Partial thickness skin graft wounds are painful. Topically applied lidocaine has been used for analgesia in several clinical trials. This study compared the effectiveness of two different formulations of topical local anaesthetic for dressing changes of partial thickness skin graft donor sites.
A double-blind randomised controlled, pilot trial was conducted in 29 patients undergoing split thickness skin graft surgery. Subjects were randomised to either a 3% lidocaine emulsion formulation "Treatment E" (NOPAYNE™) or a 4% aqueous solution "Treatment A" (Xylocaine™). Subjects received one spray per 3 cm(2) of donor site area followed by up to two further spays as required.
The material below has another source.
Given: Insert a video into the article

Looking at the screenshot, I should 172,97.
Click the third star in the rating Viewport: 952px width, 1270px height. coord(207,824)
Endpoints included pain intensity measured by the numerical rating scale (NRS) up to 1h after dressing change commencement, sting sensation, overall satisfaction and lidocaine plasma concentration.
The 60 min pain scores for E and A were 1.3 ± 0.3 (mean ± SEM) and 1.8 ± 0.4 (p=0.98) respectively. Nearly 90% of patients were very satisfied with their treatment. The mean plasma concentrations of lidocaine for A and E were 0.132 mg/l and 0.040 mg/l respectively (p=0.069).
The topical local anaesthetic formulations achieved low pain scores during dressing changes. The safety profile was potentially improved with the emulsion formulation of lidocaine.
部分厚度皮肤移植伤口会产生疼痛。在多项临床试验中,局部应用利多卡因已被用于镇痛。本研究比较了两种不同剂型的局部麻醉剂用于部分厚度皮肤移植供区换药时的有效性。
对29例行中厚皮片移植手术的患者进行了一项双盲随机对照试验。受试者被随机分为3%利多卡因乳剂配方“治疗E”(NOPAYNE™)或4%水溶液“治疗A”(赛罗卡因™)。受试者每3平方厘米供区面积接受一次喷雾,必要时可再进行两次喷雾。观察指标包括换药开始后1小时内用数字评分量表(NRS)测量的疼痛强度、刺痛感、总体满意度和利多卡因血浆浓度。
E组和A组60分钟时的疼痛评分分别为1.3±0.3(平均值±标准误)和1.8±0.4(p=0.98)。近90%的患者对其治疗非常满意。A组和E组利多卡因的平均血浆浓度分别为0.132mg/L和0.040mg/L(p=0.069)。
局部麻醉剂剂型在换药期间疼痛评分较低。利多卡因乳剂配方可能改善了安全性。